Life is simple when you think about it, really. Just try and point out the one thing that everyone craves or needs or wants in life ultimately. Is it world peace? Social justice? Happiness? Love? Direction in life? A purpose?

For a while, i was sure the answer was love. After all isn't that what everyone seems to crave for in the movies and stuff? But then i thought, well but some people seem to have love and be loved yet they don't seem to have peace for whatever reason. Some people don't seem to be looking for love but for other things. Being on whatever kind of high. Personal, lifelong goals. Or perhaps they're struggling with accepting themselves. And yeah, love covers some of these things, but then it just kinda hit me: people are just looking for God.

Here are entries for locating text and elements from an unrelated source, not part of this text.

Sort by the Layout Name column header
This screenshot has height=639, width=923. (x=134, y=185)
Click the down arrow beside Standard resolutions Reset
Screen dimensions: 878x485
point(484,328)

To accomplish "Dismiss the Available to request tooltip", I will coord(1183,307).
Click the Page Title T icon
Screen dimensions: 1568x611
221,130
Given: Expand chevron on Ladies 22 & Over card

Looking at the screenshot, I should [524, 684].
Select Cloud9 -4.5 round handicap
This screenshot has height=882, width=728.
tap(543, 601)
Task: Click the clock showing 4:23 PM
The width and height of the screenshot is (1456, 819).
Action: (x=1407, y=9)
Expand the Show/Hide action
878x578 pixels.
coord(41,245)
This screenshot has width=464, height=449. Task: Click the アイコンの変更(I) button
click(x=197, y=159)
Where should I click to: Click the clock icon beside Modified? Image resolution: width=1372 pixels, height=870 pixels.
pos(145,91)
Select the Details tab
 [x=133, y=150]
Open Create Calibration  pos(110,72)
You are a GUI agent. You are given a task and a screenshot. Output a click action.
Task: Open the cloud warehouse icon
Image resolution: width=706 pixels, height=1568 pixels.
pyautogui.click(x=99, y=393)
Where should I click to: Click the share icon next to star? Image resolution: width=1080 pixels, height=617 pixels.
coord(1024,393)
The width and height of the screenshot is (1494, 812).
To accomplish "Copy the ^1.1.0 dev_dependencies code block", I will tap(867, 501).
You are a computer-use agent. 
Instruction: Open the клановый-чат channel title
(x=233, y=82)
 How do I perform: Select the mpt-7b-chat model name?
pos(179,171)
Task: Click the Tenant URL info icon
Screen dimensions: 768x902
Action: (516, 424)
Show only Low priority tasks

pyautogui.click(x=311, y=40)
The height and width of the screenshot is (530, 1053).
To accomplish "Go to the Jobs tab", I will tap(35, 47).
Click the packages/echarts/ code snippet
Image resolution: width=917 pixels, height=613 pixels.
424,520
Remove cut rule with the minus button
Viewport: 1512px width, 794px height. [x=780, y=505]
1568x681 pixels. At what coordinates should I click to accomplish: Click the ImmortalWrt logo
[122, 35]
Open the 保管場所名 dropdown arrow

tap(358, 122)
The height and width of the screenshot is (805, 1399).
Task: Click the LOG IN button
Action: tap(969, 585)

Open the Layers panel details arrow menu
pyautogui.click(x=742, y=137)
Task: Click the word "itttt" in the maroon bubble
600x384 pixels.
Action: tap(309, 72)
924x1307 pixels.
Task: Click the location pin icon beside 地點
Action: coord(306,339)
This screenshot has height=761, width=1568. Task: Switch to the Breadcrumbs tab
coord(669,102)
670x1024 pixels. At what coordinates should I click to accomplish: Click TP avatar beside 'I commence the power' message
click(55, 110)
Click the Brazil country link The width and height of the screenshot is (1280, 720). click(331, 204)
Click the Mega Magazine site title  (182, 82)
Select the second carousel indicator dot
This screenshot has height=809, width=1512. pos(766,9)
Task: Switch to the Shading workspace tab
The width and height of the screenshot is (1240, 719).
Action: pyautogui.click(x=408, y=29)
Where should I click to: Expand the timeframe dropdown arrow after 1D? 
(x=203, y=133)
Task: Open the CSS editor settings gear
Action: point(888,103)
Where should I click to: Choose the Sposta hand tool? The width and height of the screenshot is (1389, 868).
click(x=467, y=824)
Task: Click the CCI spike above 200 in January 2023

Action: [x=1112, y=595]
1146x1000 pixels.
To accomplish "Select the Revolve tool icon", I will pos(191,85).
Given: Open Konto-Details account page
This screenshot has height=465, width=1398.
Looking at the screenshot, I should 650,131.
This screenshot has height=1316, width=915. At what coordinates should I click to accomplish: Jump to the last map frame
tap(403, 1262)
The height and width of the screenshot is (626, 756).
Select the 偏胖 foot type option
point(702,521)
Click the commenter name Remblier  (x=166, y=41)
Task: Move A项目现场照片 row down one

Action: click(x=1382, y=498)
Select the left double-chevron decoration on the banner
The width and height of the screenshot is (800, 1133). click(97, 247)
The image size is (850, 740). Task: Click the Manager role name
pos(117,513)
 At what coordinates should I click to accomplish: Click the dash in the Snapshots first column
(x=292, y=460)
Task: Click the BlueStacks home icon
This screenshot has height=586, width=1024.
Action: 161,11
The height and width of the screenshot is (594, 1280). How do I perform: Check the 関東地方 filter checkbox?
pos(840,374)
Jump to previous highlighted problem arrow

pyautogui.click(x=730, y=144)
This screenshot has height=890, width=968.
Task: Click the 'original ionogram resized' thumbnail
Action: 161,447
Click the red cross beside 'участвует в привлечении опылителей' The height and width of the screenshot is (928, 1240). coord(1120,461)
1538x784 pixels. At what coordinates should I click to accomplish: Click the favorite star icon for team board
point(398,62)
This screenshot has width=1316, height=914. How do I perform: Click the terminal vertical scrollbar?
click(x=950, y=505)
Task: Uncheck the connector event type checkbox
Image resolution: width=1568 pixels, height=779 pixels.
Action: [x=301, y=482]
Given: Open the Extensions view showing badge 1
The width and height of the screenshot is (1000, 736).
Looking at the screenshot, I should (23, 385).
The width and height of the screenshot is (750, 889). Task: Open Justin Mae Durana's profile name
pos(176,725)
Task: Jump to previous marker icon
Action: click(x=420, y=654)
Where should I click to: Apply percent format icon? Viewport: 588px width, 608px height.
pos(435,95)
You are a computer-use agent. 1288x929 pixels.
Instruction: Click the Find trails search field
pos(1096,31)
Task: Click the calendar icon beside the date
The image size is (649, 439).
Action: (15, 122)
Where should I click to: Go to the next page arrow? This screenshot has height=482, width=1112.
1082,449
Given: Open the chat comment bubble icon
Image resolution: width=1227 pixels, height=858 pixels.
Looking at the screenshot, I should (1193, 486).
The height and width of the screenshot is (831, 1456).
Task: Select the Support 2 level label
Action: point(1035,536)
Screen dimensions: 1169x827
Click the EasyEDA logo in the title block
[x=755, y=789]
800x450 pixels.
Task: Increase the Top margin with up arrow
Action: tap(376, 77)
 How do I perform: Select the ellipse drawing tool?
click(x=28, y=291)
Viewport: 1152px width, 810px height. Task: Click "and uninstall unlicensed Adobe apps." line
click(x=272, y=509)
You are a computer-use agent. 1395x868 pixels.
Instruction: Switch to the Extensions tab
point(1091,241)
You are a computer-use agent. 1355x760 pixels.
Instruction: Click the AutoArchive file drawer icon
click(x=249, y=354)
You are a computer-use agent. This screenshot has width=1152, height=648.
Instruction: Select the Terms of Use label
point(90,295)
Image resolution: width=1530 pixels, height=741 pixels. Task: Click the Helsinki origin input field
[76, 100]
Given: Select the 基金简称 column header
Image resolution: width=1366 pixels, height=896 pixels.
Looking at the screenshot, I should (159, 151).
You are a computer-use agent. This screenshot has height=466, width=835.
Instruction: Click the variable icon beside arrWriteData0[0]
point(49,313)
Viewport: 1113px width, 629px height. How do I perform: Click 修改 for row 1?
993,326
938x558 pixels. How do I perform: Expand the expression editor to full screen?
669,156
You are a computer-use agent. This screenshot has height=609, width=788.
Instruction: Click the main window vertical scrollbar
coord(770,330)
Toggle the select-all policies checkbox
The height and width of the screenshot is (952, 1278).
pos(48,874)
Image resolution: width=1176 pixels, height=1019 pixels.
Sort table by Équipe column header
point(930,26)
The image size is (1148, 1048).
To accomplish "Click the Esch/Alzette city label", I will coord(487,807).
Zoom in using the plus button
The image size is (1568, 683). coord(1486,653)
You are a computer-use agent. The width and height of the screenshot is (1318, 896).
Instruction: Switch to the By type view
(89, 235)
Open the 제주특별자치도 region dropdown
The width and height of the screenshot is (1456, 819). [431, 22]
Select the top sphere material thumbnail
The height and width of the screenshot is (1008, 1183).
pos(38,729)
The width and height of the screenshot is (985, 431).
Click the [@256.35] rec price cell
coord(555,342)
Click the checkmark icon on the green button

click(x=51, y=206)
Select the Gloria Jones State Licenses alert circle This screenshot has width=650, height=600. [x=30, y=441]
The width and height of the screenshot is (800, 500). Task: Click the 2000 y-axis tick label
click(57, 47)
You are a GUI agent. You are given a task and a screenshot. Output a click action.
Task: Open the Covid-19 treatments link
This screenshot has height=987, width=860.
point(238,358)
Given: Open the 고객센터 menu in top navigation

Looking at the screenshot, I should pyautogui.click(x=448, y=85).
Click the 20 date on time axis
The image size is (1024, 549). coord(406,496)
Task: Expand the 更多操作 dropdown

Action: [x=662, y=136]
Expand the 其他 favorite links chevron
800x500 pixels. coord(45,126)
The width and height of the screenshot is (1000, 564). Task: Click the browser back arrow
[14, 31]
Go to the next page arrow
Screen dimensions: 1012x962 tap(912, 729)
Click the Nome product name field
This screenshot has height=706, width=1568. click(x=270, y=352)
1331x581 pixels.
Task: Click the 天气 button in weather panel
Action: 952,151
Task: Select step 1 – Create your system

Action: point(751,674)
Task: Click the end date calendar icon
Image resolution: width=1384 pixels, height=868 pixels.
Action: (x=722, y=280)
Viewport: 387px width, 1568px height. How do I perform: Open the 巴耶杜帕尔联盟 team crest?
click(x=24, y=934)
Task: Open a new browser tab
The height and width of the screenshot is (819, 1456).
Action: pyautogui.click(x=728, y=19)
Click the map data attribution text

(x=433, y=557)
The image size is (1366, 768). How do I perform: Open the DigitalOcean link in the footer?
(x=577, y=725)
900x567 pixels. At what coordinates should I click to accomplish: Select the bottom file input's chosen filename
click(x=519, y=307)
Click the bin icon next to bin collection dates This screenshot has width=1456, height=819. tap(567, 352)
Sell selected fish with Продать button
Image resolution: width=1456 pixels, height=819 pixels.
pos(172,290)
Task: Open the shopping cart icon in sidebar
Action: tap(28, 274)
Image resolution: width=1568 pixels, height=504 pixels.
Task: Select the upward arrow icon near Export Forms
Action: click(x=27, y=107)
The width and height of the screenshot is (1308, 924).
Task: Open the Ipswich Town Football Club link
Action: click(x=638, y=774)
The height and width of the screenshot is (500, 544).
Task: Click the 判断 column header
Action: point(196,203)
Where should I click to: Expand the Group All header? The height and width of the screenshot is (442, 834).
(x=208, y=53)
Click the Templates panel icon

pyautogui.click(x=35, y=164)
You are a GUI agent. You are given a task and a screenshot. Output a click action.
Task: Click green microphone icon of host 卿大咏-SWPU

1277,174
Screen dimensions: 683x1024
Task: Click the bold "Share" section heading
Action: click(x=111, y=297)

You need loving? There's no greater love than the master of the universe dying for you. You're scared of death and want to live forever? This life is just the tip of an giant iceberg of eternity. God's there waiting for you at the other side. You live in fear of anything? God can set you free if you let Him.

Need forgiveness? People may not forgive you perfectly, but you can find peace in that God has forgiven you, even if they don't want to or can't. You need someone to depend on, to rely on? He's not going anywhere.

You crave excitment in your life? God is the inventor of adrenaline! Want direction in life and to count for something in this world? God has a plan for your life if you will walk with Him. Worried about the future? He holds it in His hands baby.

It sounds too good to be true. No more worries in life, no more stresses. No more cravings that you can't control even though you know they are destroying your life. The love of your life with you, all the time. The only One whom nothing is impossible for. Truly there is nothing new under the sun... but His mercies are new everyday because the earth is just His footstool.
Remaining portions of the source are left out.